Bundesregierung will alle Wohnungen verkaufen:

In Berlin gehen die meisten wohl in Landesbesitz über. Alle Wohnungen sollen raus - ein Paukenschlag in der Immobilienbranche.

Schon seit Monaten wird zwischen dem Bund und dem Land Berlin um die Übertragung von Berlin-Immobilien gerangelt, die bislang im Regierungsbesitz waren. Dabei ging es insbesondere um den Preis - das Land will naturgemäß so wenig wie möglich bezahlen, der Bund am liebsten an den Meistbietenden verkaufen. Doch jetzt scheint es einen grundlegenden Stratgiewechsel auf Bundesebene zu geben: Alle Wohnungen sollen raus - ein Paukenschlag in der Immobilienbranche.

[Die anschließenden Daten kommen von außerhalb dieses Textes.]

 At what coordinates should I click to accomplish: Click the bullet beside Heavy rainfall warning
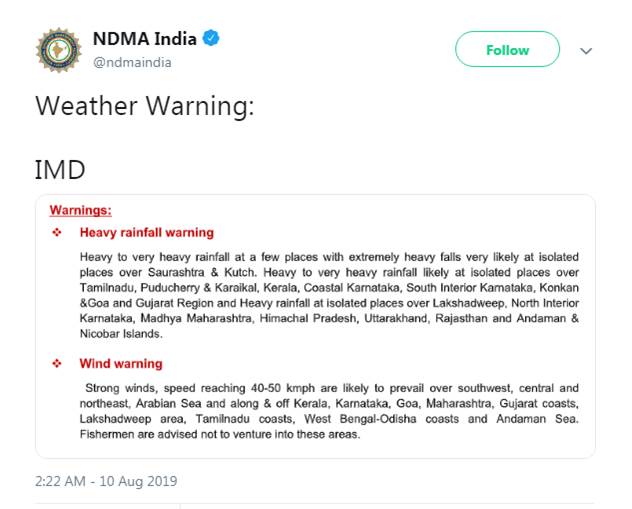click(x=57, y=233)
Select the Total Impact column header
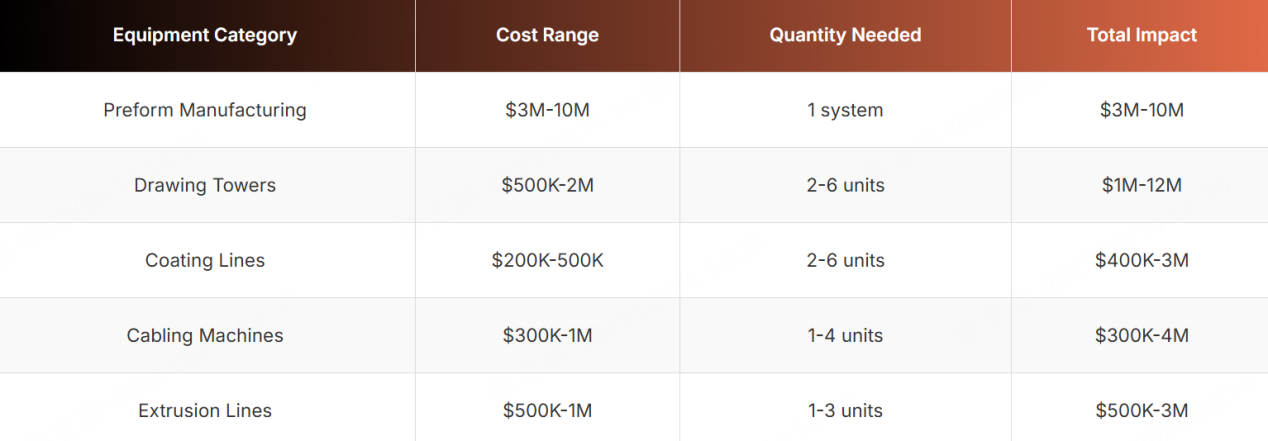This screenshot has height=441, width=1268. (1141, 35)
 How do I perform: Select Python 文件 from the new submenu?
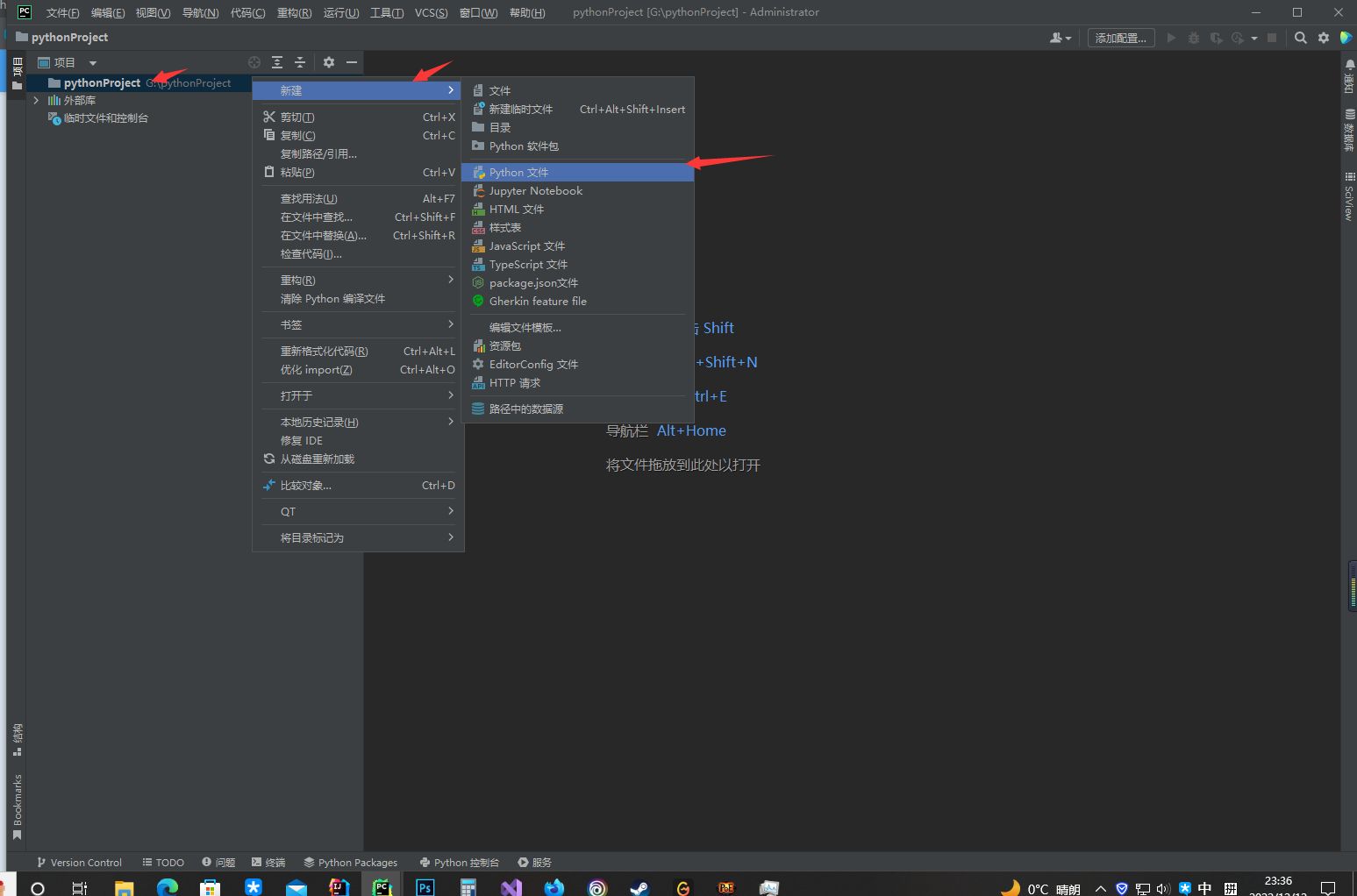518,173

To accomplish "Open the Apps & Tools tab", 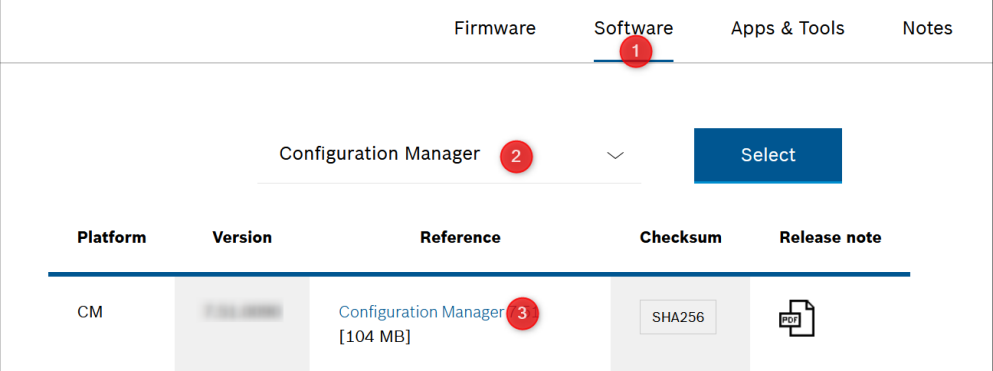I will [x=787, y=28].
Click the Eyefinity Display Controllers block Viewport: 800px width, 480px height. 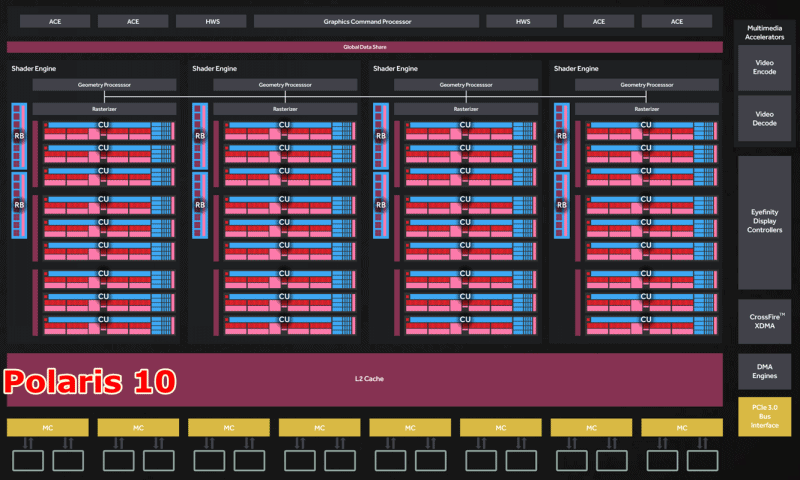click(764, 222)
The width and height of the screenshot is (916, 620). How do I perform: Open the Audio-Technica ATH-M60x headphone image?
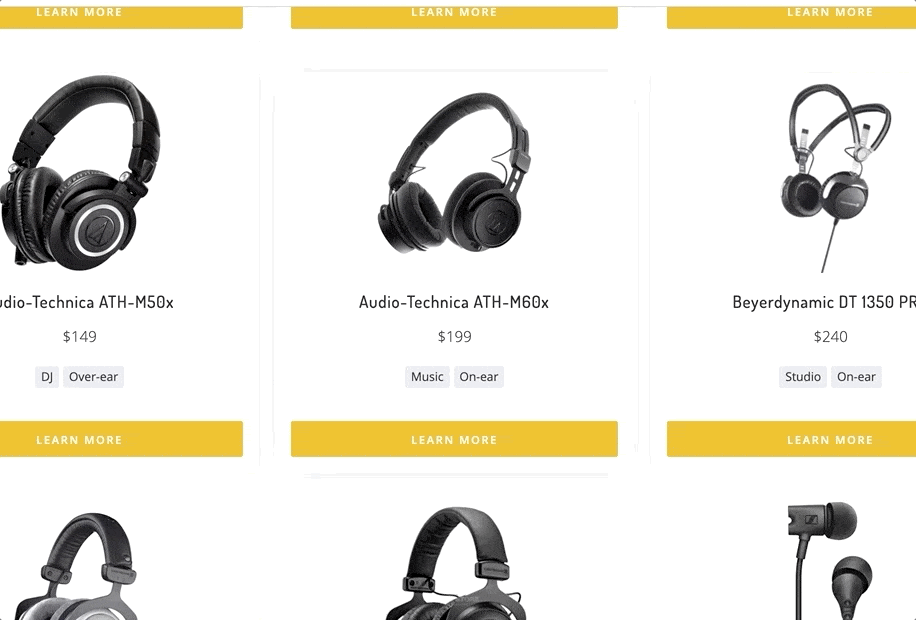(x=454, y=173)
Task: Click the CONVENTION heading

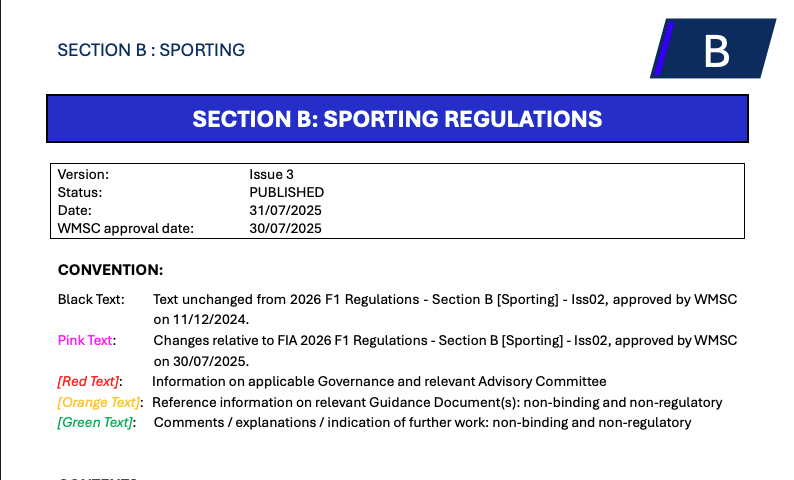Action: tap(110, 270)
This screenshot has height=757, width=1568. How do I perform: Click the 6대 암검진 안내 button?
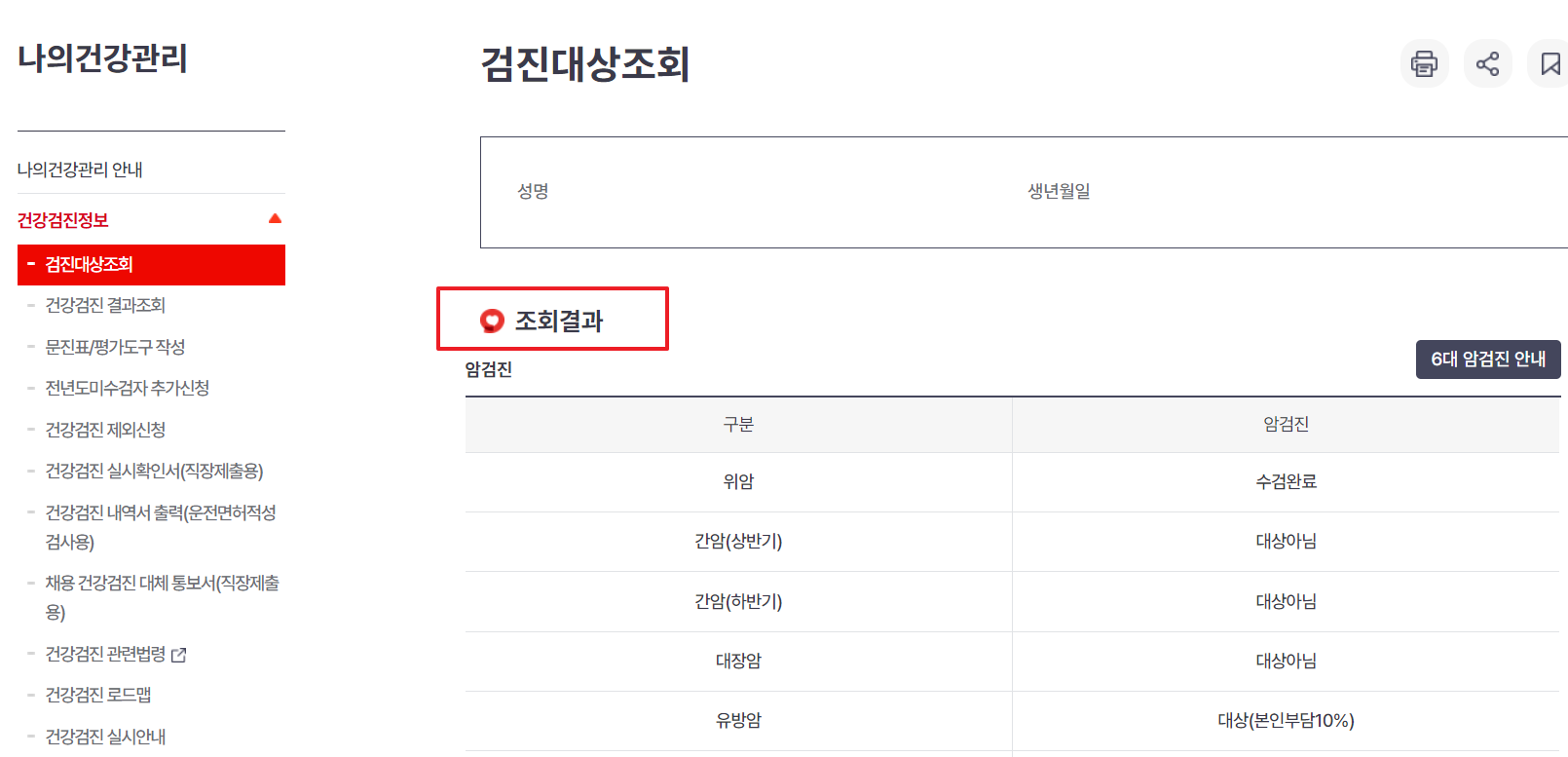(x=1487, y=359)
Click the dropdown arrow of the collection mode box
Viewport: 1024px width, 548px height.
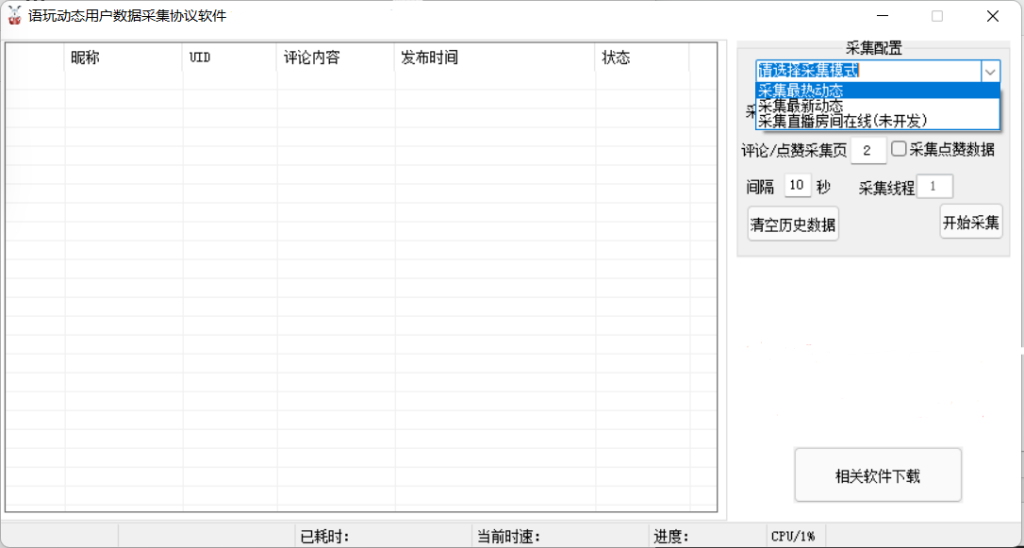click(x=989, y=71)
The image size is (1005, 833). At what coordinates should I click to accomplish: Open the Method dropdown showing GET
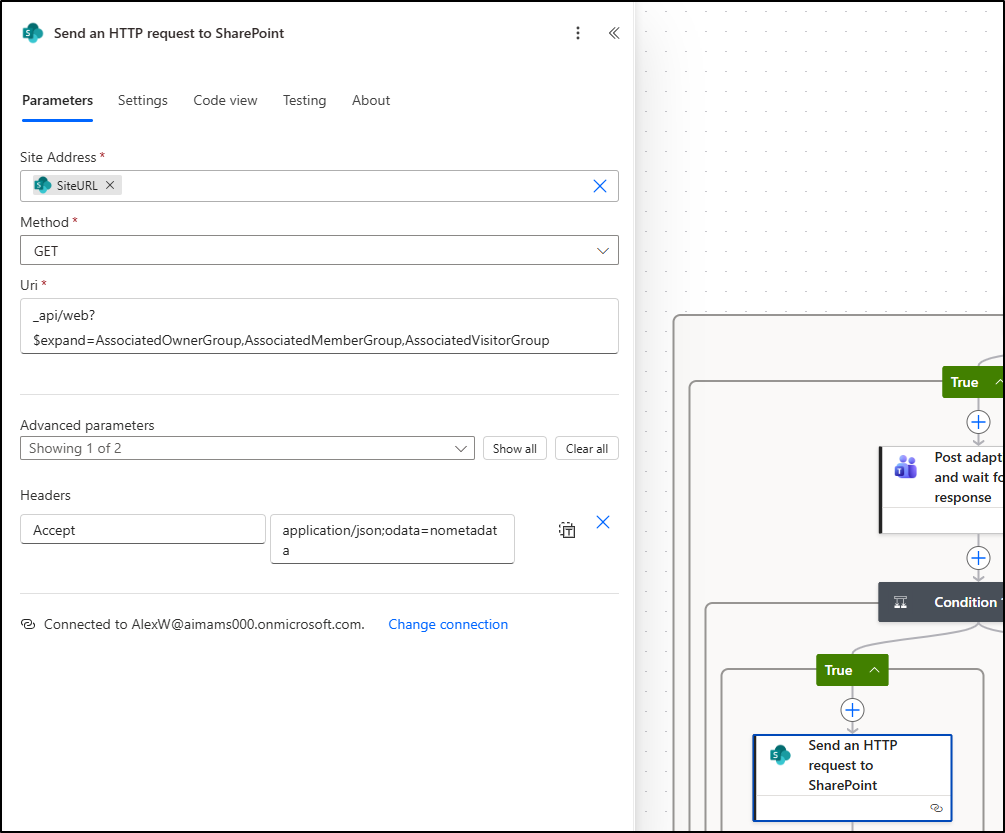319,250
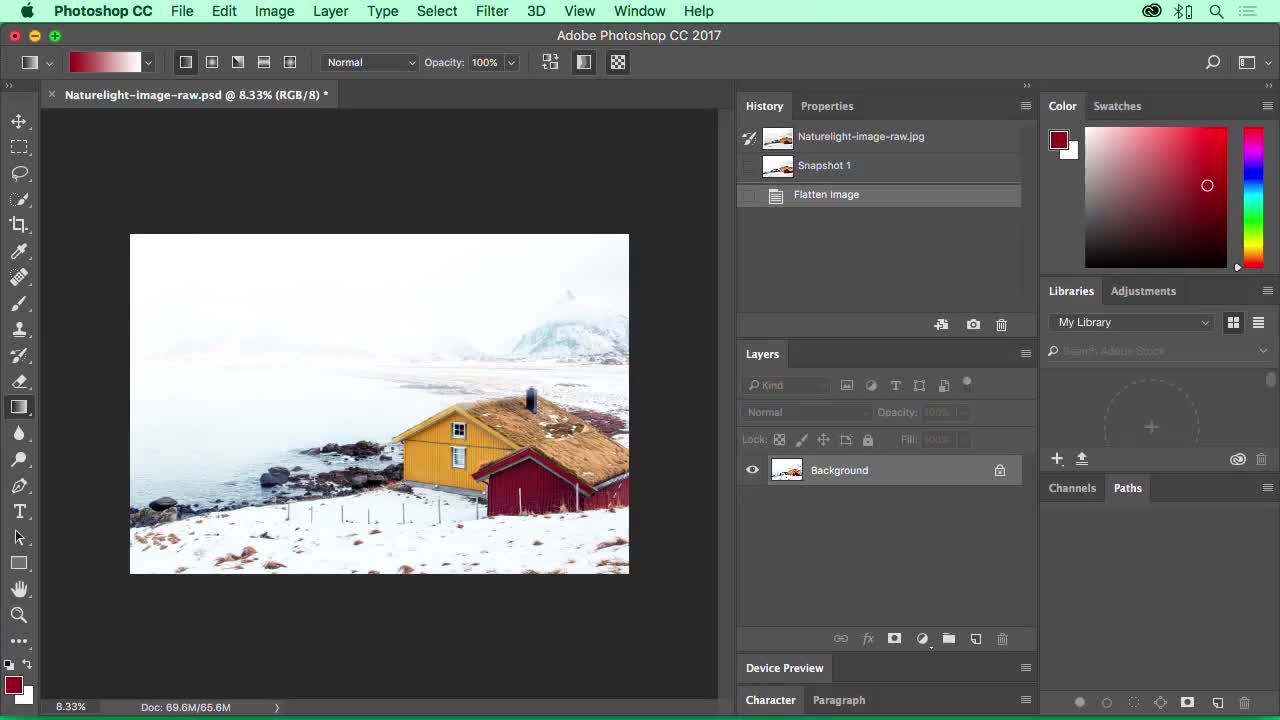1280x720 pixels.
Task: Set history brush source on Naturelight-image-raw.jpg
Action: tap(749, 137)
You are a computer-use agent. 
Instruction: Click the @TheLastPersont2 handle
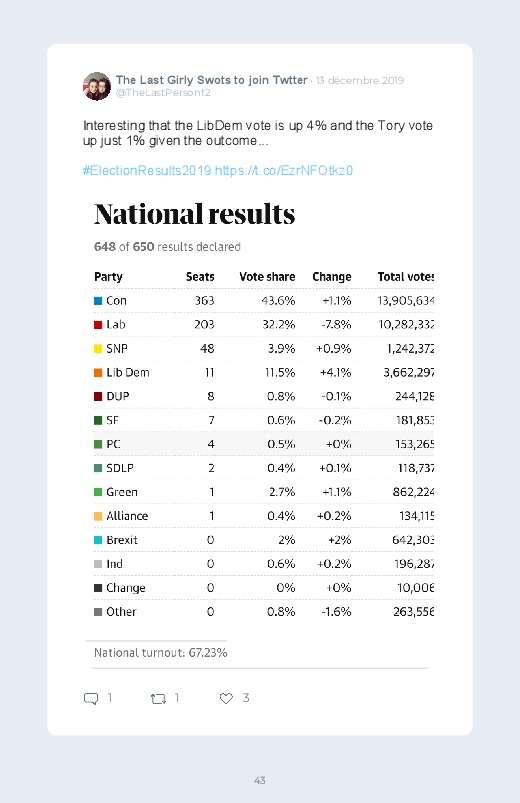163,93
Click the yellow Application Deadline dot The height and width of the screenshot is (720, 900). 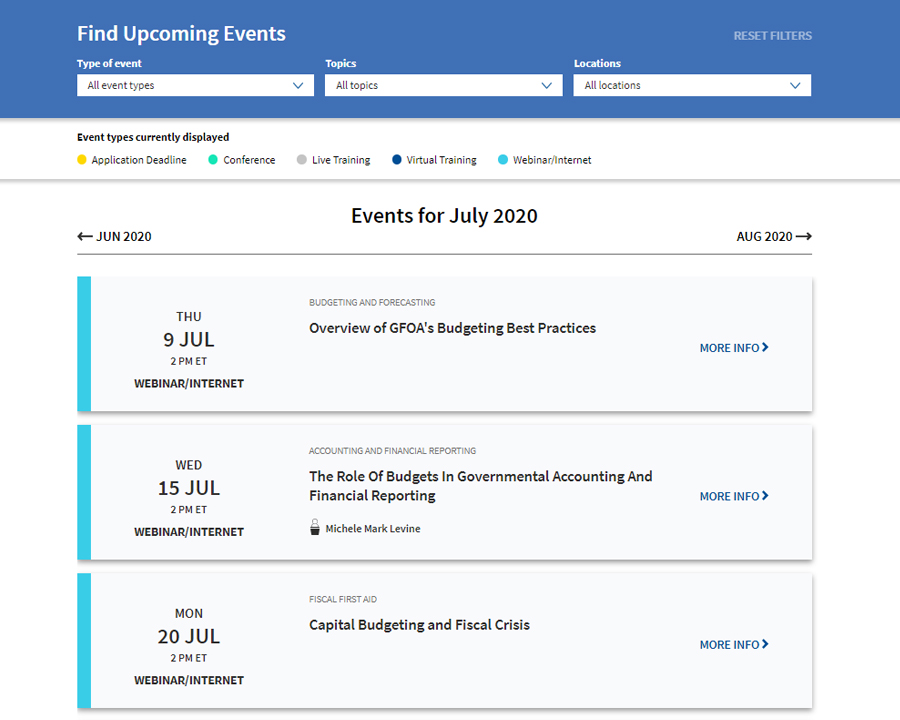tap(82, 160)
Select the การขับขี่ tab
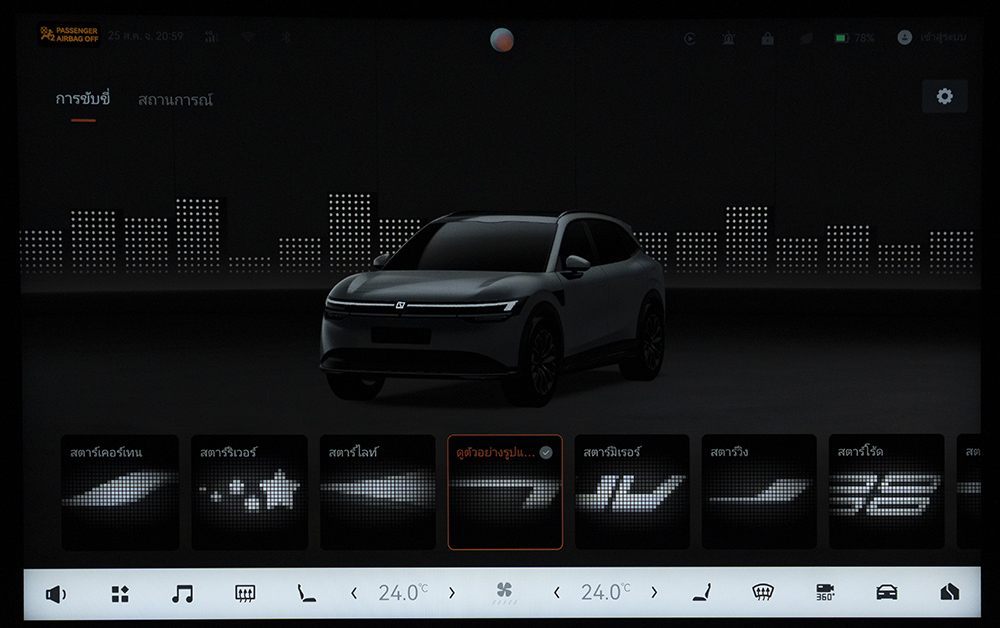This screenshot has height=628, width=1000. [x=82, y=99]
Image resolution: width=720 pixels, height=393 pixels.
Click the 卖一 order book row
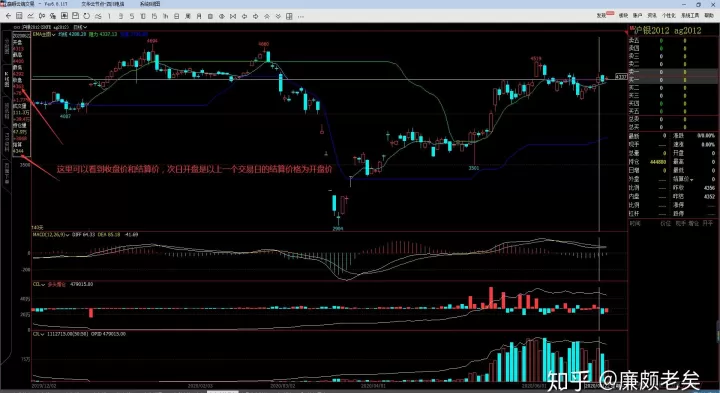point(673,72)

Bundesweit geht es immerhin um gut 38.600 Wohneinheiten - in Berlin um genau 5.022. Davon sollen rund 92 Prozent an das Land gehen, also etwa 4.660 Wohneinheiten. Wer die anderen 362 Wohnungen bekommt, ist noch unklar. Durchaus möglich, dass hier private Investoren oder gar die bisherigen Mieter zum Zuge kommen. Die Bundesanstalt für Immobilienaufgaben (BImA) soll sich künftig praktisch nur noch darauf konzentrieren, die Gebäude der Ministerien und Bundeswehrliegenschaften zu verwalten.